La Corte di Cassazione, sezione tributaria, con la sentenza n. 28107 depositata il 16 dicembre 2013 intervenendo in materia di accertamenti fiscali ha stabilito che la documentazione extrcontabile, quali ad esempio i buoni di consegna della merce ai clienti, può legittimare il ricorso all’accertamento induttivo, incombendo eventualmente al contribuente l’onere di fornire la prova contraria, al fine di contestare l’atto impositivo con cui il Fisco ha rideterminato l’imponibile.
La vicenda ha riguardato un contribuente sottoposto ad un controllo fiscale da parte delle autorità fiscale conclusosi con la sottoscrizione di un PVC con cui veniva contestato al contribuente l’omessa contabilizzazione di ricavi, sulla scorta di documentazione extra-contabile rappresentata da buoni di consegna su cui era riportato il nome della ditta destinataria, la data di consegna e la firma per ricevuta dei prodotti consegnati, dalla quale poteva desumersi l’esistenza di cessioni di merci senza emissione di fatture. Successivamente sulla base del predetto PVC veniva emesso e notificato un avviso di accertamento per maggiore imposte ai fini IRAP, IVA e IRPEF.
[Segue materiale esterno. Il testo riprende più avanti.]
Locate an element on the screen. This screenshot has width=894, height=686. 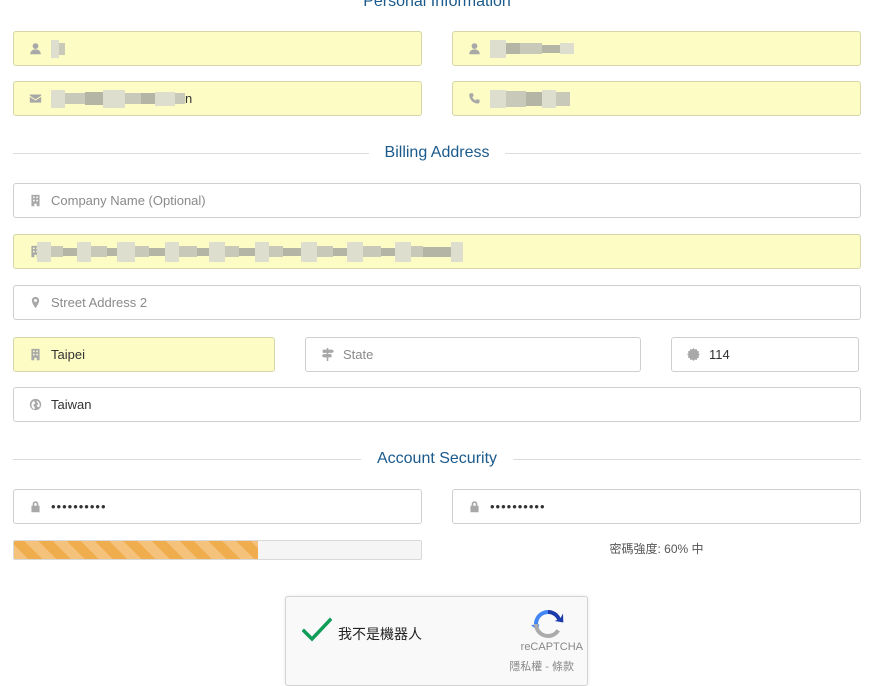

Il contribuente avverso l’atto impositivo proponeva ricorso alla Commissione Tributaria Provinciale i cui giudici accoglievano le doglianze del ricorrente. L’Amministrazione Finanziaria impugnava la decisione del giudice di prime cure inanzi alla Commissione Tributaria Regionale che, però, respingeva l’appello dell’Agenzia. I giudici di appello motivavano la loro decisione sulla base che i buoni di consegna non riportavano la firma del contribuente, mancavano dell’indirizzo del cliente e mancava la tipologia della merce ne il suo valore. Per cui, i giudici, hanno ritenuto che i buoni in questione non recavano alcun elemento certo, utile a consentire all’Agenzia di rideterminare il reddito d’impresa, così come riportato nell’avviso impugnato.
Il Fisco per la cassazione della sentenza del giudice di seconde cure propose ricorso, basato su due motivi di censura, alla Corte Suprema.
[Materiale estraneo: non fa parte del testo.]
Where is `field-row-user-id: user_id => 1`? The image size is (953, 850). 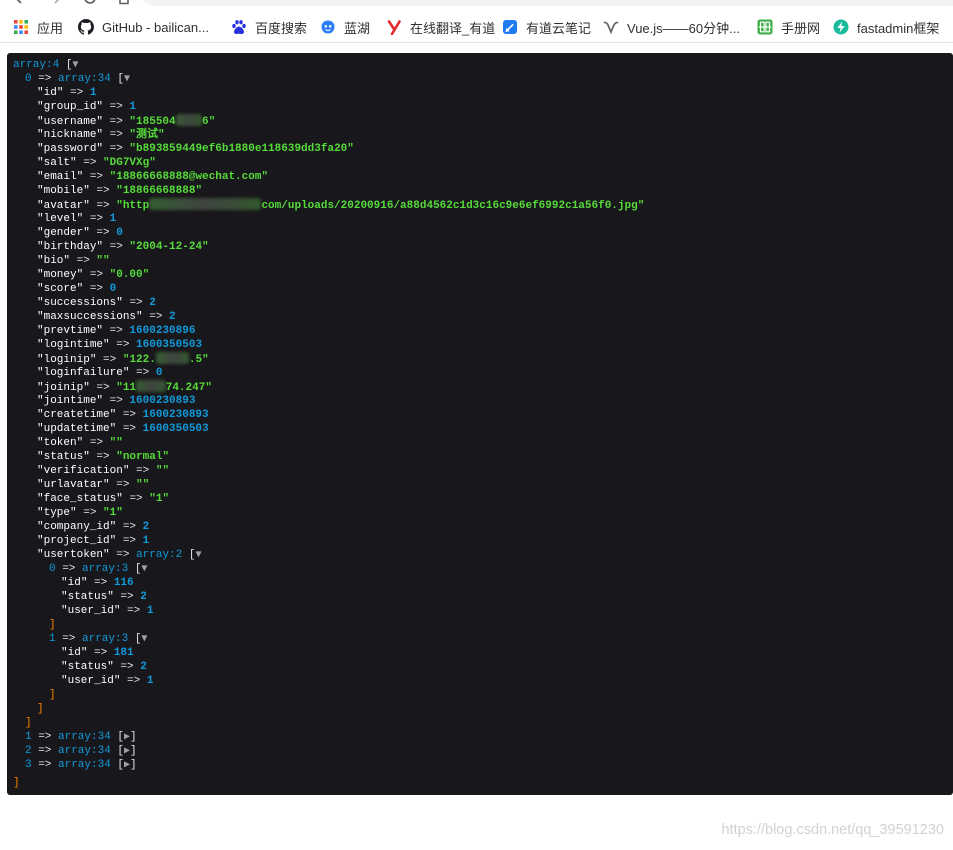 field-row-user-id: user_id => 1 is located at coordinates (483, 681).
Gli Ermellini hanno accolto il ricorso dell’Amministrazione Finanziaria in quanto, “alla luce delle autosufficienti ricostruzione degli elementi addotti in giudizio dall’Agenzia – si legge in sentenza -, emerge dalla stessa considerazione della motivazione della sentenza impugnata che il giudice del merito non ha tenuto conto alcuno del materiale istruttorio, e quindi dei buoni di consegna, tanto da avere fondato il proprio convincimento anzitutto sull’impossibilità di stabilire una relazione certa tra i menzionati buoni di consegna e il B.E., ciò che non può non avere inficiato la complessiva valutazione dell’efficacia probatoria del materiale di causa. E ciò si dice non già come valutazione della giustezza o meno della decisione, ma come indice della presenza di difetti sintomatici di una possibile decisione ingiusta, che tali possono ritenersi allorquando sussiste un’adeguata incidenza causale (come nella specie esiste) della manifesta negligenza di dati istruttori qualificanti, oggetto di possibile rilievo in cassazione, esigenza a cui la legge allude con il riferimento al ‘punto decisivo’ (in termini Cass. Sez. 3, Sentenza n. 7635 del 16/05/2003)”.
Nella fattispecie esaminata la Corte ha ritenuto che l’Ufficio ha evidenziato un elemento di fatto (dotato di valenza eventualmente dirimente), non adeguatamente e specificamente considerato dalla CTR “che costituisce senz’altro indice sintomatico di una possibile decisione ingiusta, siccome capace di generare una difettosa ricostruzione del fatto dedotto in giudizio”.